## Directions:
[A] Reproduce the metric discussion between "Yes, that is" and "specifying the metric.", inclusive, substituting "interval" for "line element".
[B] Answer these from the metric discussion:
(i) Who wrote "Precis of General Relativity"?
(ii) What award is listed under the name PAllen?
(iii) Which reference system does the IAU specify by giving the line element for the metric tensor?

## Text:
Misner writes in "Precis of General Relativity", https://arxiv.org/abs/gr-qc/9508043

Equation (1) ((an expression for a metric)) defines not only the gravitational field that is assumed, but also the coordinate system in which it is presented. There is
no other source of information about the coordinates apart from the expression for the metric. It is also not possible to define the coordinate system unambiguously in any way that does not require a unique expression for the metric. In most cases where the coordinates are chosen for computational convenience, the expression for the metric is the most efficient way to communicate clearly the choice of coordinates that is being made.

Orodruin
Staff Emeritus
Homework Helper
Gold Member
Basically, specifying the metric is equivalent to specifying the coordinate system.
I am not sure I agree with this. You can have a coordinate system on a manifold that is not equipped with a metric.

PAllen
2019 Award
I am not sure I agree with this. You can have a coordinate system on a manifold that is not equipped with a metric.
Yes, that is part of the standard definition of manifold in terms of atlas of charts!

pervect
Staff Emeritus
I am not sure I agree with this. You can have a coordinate system on a manifold that is not equipped with a metric.
Well, for instance, when the IAU specifies the Barycentric Celestial Reference System (BCRS), they do it by giving the line element for the metric tensor. I'd have to agree that if one is dealing with a general manifold without a metric, that that technique wouldn't work. But in GR we do have a pseudo-Riemannian metric, and it's common physics practice to define the coordinates by specifying the metric.

## Provided material:
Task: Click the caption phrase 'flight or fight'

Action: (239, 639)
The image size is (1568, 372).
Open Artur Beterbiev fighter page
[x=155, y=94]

## List of solutions:
[A]
Yes, that is part of the standard definition of manifold in terms of atlas of charts!

pervect
Staff Emeritus
I am not sure I agree with this. You can have a coordinate system on a manifold that is not equipped with a metric.
Well, for instance, when the IAU specifies the Barycentric Celestial Reference System (BCRS), they do it by giving the interval for the metric tensor. I'd have to agree that if one is dealing with a general manifold without a metric, that that technique wouldn't work. But in GR we do have a pseudo-Riemannian metric, and it's common physics practice to define the coordinates by specifying the metric.

[B]
(i) Misner
(ii) 2019 Award
(iii) The Barycentric Celestial Reference System (BCRS)